Si dimentica se stessi pensando, in quanto, normalmente, solo nel pensare è data la possibilità di essere fuori del limite soggettivo, di non preoccuparsi di sé, di immergersi nell’“altro”. Ma poiché questo dimenticarsi è voluto, il testimone silenzioso del dimenticare affiora.
“Il veggente non veduto, l’uditore non udito, il pensante non pensato, il conoscente non conosciuto: fuori di lui non esiste altro veggente, altro uditore, altro pensante, altro conoscente: è il tuo âtman, l’immortale, eterno reggitore ” (Brhadâranyaka-upanishad)»(5).
Gesú disse: «Misero il corpo che dipende da un corpo, e misera è l’anima che dipende da entrambi». (log. 87)

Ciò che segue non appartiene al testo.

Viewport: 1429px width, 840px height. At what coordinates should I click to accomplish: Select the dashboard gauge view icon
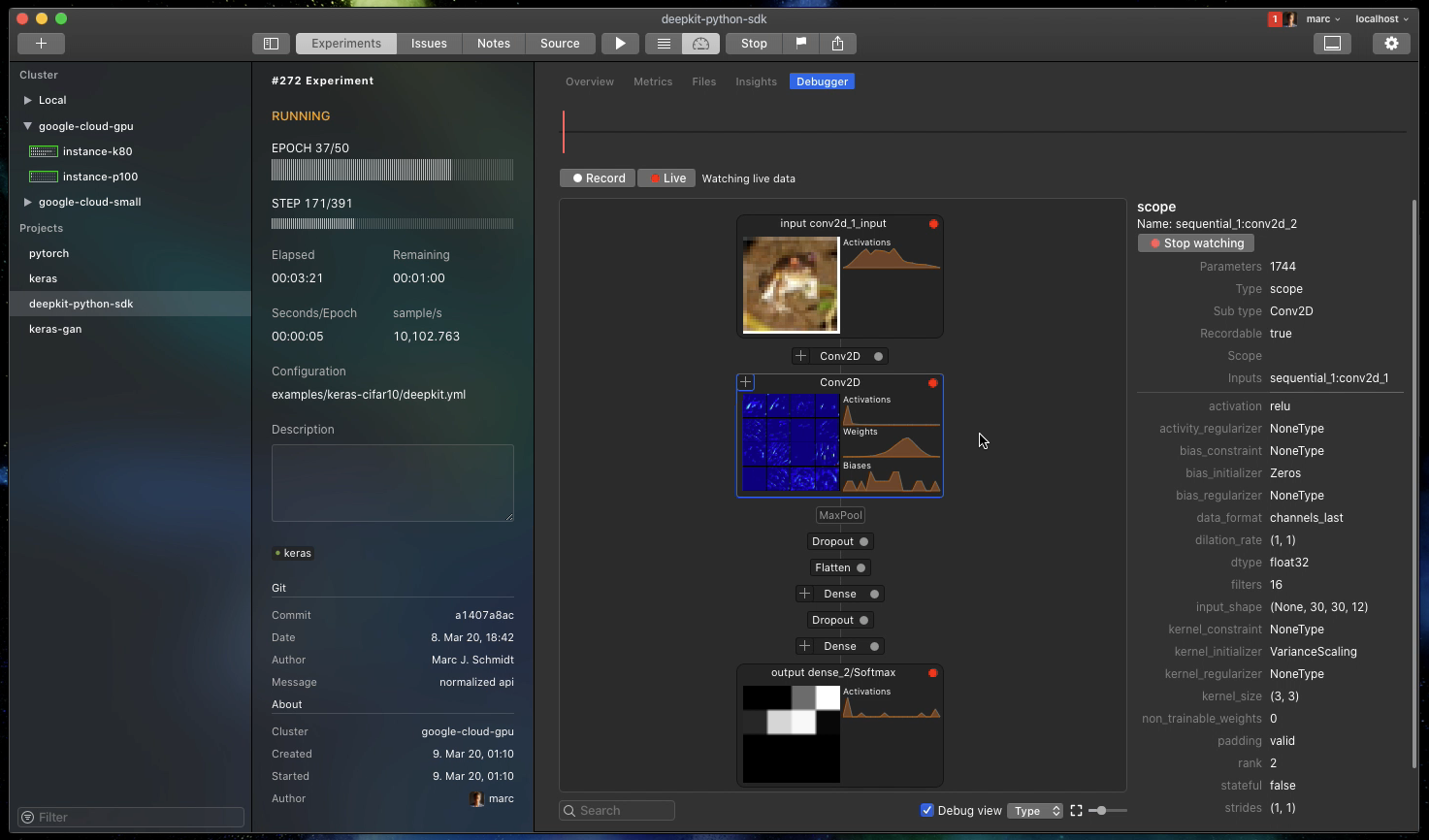699,43
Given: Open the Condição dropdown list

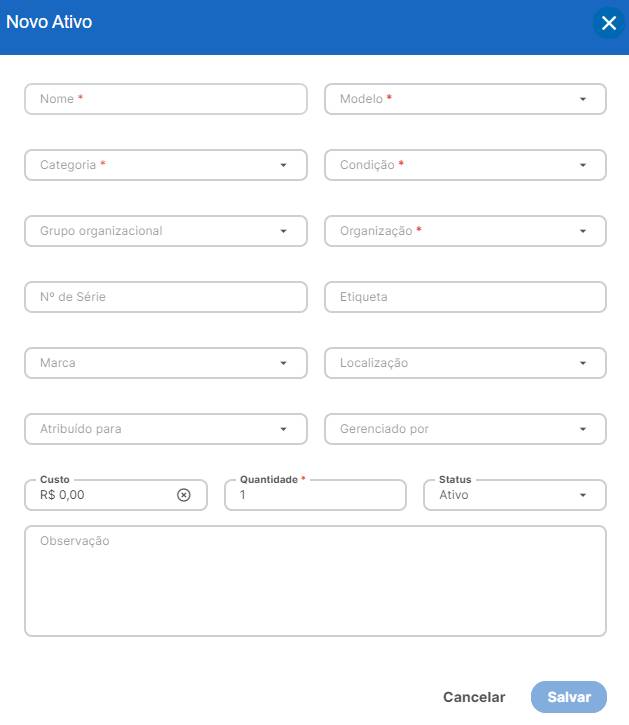Looking at the screenshot, I should pyautogui.click(x=465, y=165).

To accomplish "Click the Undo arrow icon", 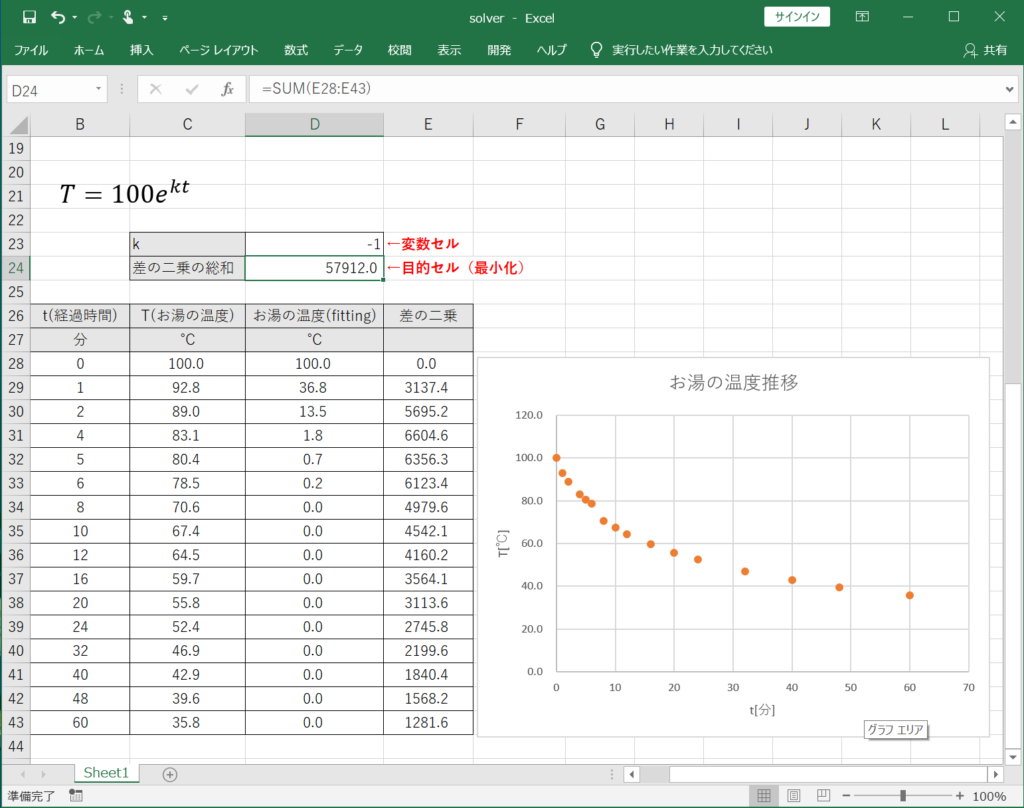I will (x=58, y=17).
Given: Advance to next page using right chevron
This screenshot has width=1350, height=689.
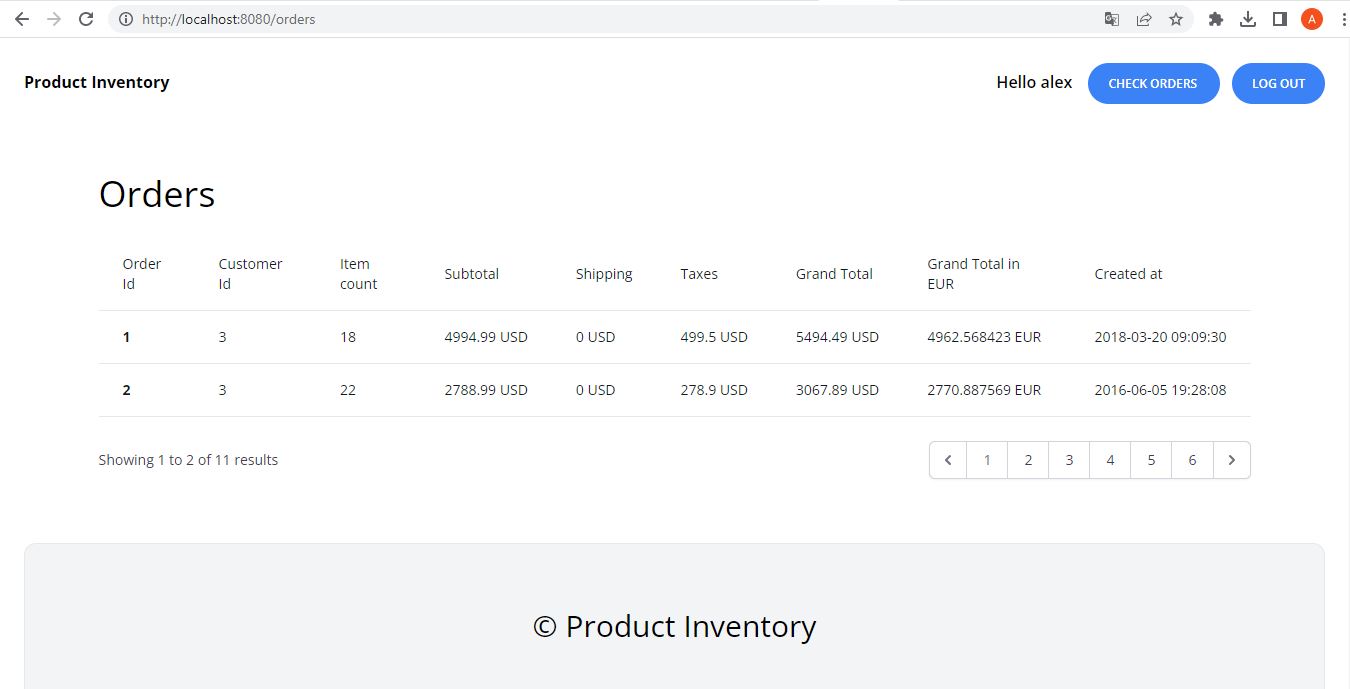Looking at the screenshot, I should point(1232,459).
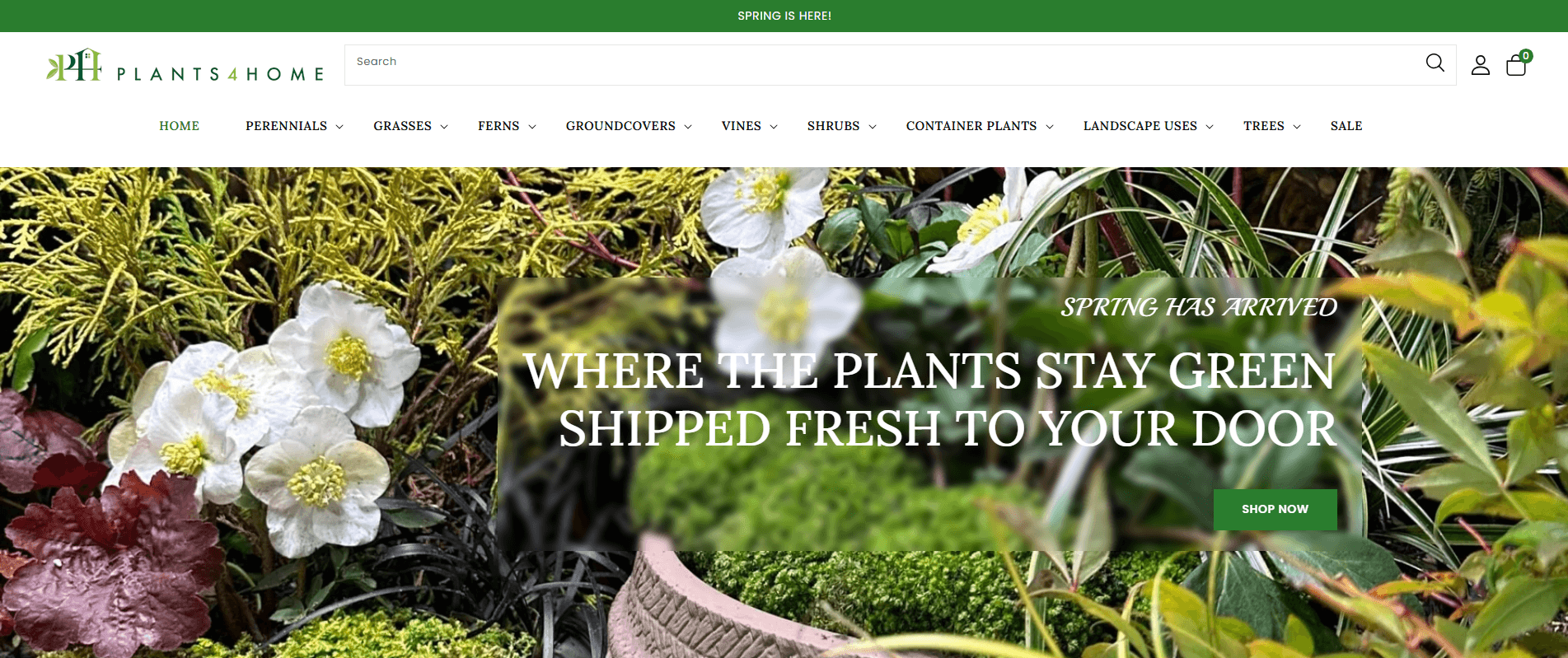1568x658 pixels.
Task: Click the search magnifier icon
Action: tap(1435, 63)
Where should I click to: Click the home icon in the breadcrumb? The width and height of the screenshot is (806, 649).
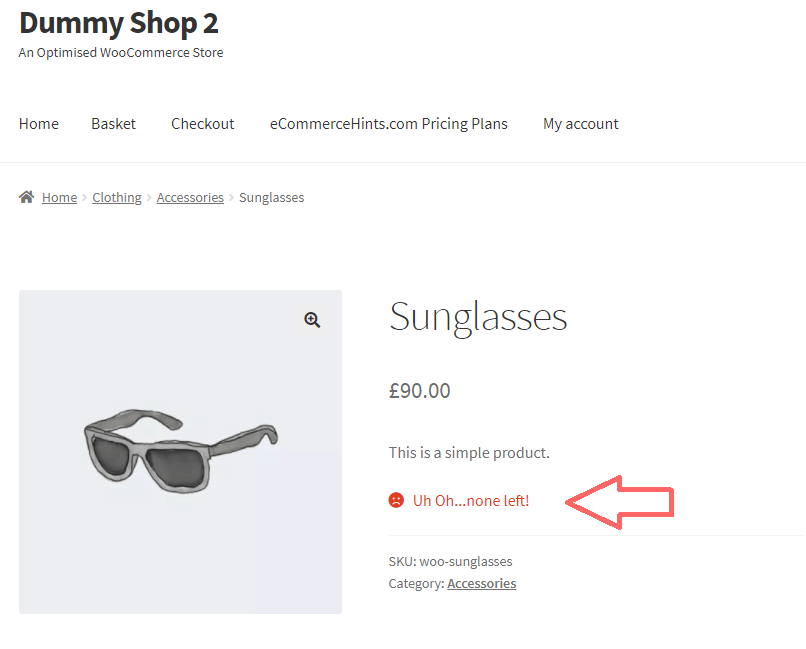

Come deve affrontare il discepolo moderno il suo rapporto con il corpo, di cui normalmente l’anima subisce gli istinti e le passioni? Ce lo spiega magistralmente Scaligero:
«Una calma superiore è possibile allo sperimentatore moderno, non come conseguenza di una inerte contemplazione, ma come clima proprio alla conoscenza, come sfondo immancabile alla ricerca interiore: la quale ha le sue tensioni, le sue prove, i suoi aspri sentieri, indubbiamente in una misura particolarmente profonda, ma di un genere “catartico”, nel senso che essi convergono sempre verso la trasparenza delle forze impegnate nel loro processo. Il dolore, l’angoscia, l’ira non si presentano piú come tali: il loro moto – che del resto si riferisce, ora, ad altro oggetto – è immediatamente conosciuto. Se, pertanto, si può essere attivi attraverso essi con la stessa sottile relazione di alterità che si è potuta stabilire con i moti del pensiero, quel moto risorge come forza dell’anima purificata: la calma deriva appunto da questa possibilità di distacco e di trasmutazione.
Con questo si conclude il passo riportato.